When I lived in western Massachusetts, my town was just across the Connecticut River from Holyoke, which is known as “Paper City” because it was once one of the world’s largest centers for paper manufacturing. A half hour away was Westfield, a town that carries the nickname “Whip City.” During the 19th century, Westfield was a center for the manufacturing of buggy whips.
A whip manufacturer, Westfield Whip, still operates in Westfield. On their website they say they are the only survivor of the 42 whip manufacturers that operated there in the 19th century. They serve people who are involved in dressage and similar activities.
I’m not certain any paper is being manufactured in Holyoke today; if it is, it’s certain to be of a specialty nature. Fortunately, after years of decline the city is making a comeback as a high tech center.
When did the owners of the companies that earned Holyoke its nickname begin to realize that two factors – rising labor costs and a rapidly dwindling stock of timber upstream that could be floated to their mills on the Connecticut River – would come together to move their industry to places with more abundant timber and labor cheaper?
Similarly, did the whip makers in Westfield realize when the first automobile drove into town that their companies were doomed? Or did they cling to the hope that most people would not want one of those noisy, newfangled contraptions?

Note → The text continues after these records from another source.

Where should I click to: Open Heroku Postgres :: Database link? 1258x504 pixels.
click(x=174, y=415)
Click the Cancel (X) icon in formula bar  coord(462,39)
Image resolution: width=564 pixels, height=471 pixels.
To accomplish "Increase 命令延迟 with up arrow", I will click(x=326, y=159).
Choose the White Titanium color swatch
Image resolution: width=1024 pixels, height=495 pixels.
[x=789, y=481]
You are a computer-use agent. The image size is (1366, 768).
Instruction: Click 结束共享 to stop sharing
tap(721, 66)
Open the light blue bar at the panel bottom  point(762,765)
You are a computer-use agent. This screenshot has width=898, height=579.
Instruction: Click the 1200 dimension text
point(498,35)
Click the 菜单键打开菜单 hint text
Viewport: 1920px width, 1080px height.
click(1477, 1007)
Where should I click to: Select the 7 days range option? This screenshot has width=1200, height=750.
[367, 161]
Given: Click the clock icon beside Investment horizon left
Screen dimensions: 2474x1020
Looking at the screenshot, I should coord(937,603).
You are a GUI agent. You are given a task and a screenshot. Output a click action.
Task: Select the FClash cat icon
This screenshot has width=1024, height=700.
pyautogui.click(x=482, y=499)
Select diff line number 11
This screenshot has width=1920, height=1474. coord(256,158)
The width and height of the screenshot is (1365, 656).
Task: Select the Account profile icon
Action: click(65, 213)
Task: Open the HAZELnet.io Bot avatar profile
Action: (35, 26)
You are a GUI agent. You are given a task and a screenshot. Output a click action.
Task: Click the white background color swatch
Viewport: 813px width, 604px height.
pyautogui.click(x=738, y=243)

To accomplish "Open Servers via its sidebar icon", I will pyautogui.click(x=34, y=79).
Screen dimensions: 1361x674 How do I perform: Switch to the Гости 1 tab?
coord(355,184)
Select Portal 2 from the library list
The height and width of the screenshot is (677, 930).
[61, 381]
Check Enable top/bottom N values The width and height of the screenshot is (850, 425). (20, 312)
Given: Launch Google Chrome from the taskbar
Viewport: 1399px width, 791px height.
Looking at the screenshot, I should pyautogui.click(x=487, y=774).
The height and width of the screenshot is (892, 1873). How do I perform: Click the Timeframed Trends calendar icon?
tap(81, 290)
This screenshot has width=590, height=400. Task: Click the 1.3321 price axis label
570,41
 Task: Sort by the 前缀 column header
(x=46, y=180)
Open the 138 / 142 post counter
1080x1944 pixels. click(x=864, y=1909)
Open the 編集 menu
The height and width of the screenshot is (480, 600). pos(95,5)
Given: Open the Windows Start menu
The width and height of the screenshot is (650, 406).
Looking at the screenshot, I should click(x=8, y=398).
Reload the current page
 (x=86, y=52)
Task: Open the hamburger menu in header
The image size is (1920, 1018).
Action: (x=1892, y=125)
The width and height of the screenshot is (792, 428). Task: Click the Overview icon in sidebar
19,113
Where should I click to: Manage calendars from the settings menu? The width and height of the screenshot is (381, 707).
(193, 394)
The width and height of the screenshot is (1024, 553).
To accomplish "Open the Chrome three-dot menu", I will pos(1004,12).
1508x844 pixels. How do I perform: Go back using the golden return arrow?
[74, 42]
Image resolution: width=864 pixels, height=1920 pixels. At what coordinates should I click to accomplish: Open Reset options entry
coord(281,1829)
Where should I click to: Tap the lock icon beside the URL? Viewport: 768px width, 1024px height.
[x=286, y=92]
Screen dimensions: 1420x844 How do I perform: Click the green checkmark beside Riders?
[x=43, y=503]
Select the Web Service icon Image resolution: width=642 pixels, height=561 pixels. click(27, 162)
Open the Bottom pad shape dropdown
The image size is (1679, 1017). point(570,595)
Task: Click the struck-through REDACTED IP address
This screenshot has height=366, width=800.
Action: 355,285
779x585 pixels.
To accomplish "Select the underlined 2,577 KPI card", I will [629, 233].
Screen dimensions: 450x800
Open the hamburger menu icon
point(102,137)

Why bring up these bits of business history? Because I often wonder how much time, if any, the average small business owner devotes to scanning the environment for emerging factors that may affect the future of his/her business. Are you so caught up in the day-to-day activities of running your business that you would not notice a development that might be the equivalent of that first auto arriving in Westfield? Or, to use the Holyoke example, have you fully considered what trends – such as a rise in the cost of labor and raw materials – might converge to erase your profit margin?
Over my career, I’ve worked at several companies that had to reinvent themselves to avoid being crushed by market shifts far beyond their control. One of these companies no longer exists; it was swallowed up by a larger, nimbler competitor that was better at judging the emerging needs of the marketplace. Another company’s business looks dramatically different than it did when I was there, as they’ve sold off some business lines and acquired new ones.
In one case, a small public relations firm, the harbingers of doom were clear long before the owner took action to save the organization. The firm had as much as 80% of its client base in one industry, and a risky one at that – real estate. When the region’s housing and commercial markets crashed in spectacular style in the late 1980s, it was a miracle the company survived. Yet, the signs that a crash was inevitable began to show up as least two years earlier. The handwriting was on the wall; the firm owner just chose to ignore it. A severe downsizing and some deep financial hurt for the owner followed before the ship was righted with a much more diverse client roster.
Is there handwriting on your wall that you’re ignoring? Not that the handwriting always needs to have negative consequences. Sometimes it may involve new opportunities for taking your small business in new directions that will help insure an even bigger, better future.
Make sure you routinely take time to scan the horizon for developments that might affect your business’ future, either negatively or positively. It is all too easy to just stay down in the trenches working day after day on short-term issues without ever standing up and taking a good look around for what might be coming next. Don’t let that happen to you.